The team, led by Jayakrishna Ambati, made the surprising discovery that the gene silencing method, rooted in a 1998 breakthrough that earned the Nobel prize for medicine in 2006, works not by targeting the specific culprit gene, but by having a generalised effect of blocking blood-vessel growth that could harm a wide range of tissues.
“That method was considered a breakthrough because then you could develop drugs to treat any disease as long as you knew what you were targeting,” said Ambati, an India-born professor of ophthalmology at the University of Kentucky.

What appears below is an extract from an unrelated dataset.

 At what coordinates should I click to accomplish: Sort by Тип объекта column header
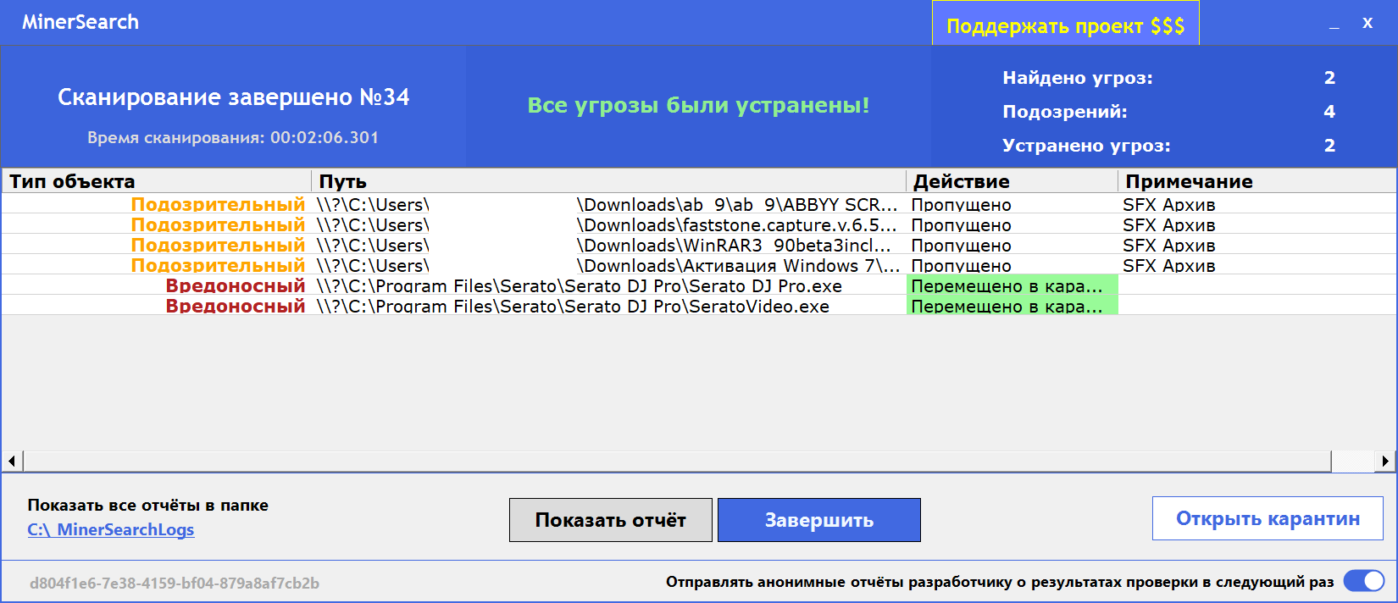click(x=157, y=181)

Findings of the study have been published in the British science journal Nature. The study has put a question mark on the method that uses tiny synthetic molecules called small-interfering RNA (siRNA) to destroy specific disease bearing genes, thus blocking or reversing a disorder.
Pharmaceutical majors such as Merck and Pfizer have spent billions of dollars to develop drugs based on that method.

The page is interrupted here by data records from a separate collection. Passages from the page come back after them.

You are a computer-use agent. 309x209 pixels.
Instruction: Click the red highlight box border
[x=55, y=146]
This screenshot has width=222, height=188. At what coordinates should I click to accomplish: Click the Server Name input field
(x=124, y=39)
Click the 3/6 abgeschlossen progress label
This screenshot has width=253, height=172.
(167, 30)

Now, the big implication of his team’s finding, Ambati said, is that the drugs these companies are developing will not work by the said mechanism but by generic blocking of blood vessels’ growth.
The good news, however, is that Ambati’s team is close to achieving a modified method of gene silencing that would not activate the blocking of blood vessel growth. “In a year or two we will be ready to come out with the modified method,” he said.
Once that happens, a group of drugs based on that method can be developed, said Ambati, adding that his university is applying for patents based on his work.
The Ambati team’s finding arose out of research on mice using siRNA strands designed to tackle age-related macular degeneration (AMD), a form of blindness that strikes late in life and affects 50 million people worldwide.
Ambati (37) was born in Vellore in Tamil Nadu. He came to the US with his family at the age of 10.
After completing medical school at the State University of New York and residency in ophthalmology at the University of Rochester, he did a fellowship at Harvard Medical School. He is currently vice chair of the Department of Ophthalmology and Visual Sciences at the University of Kentucky.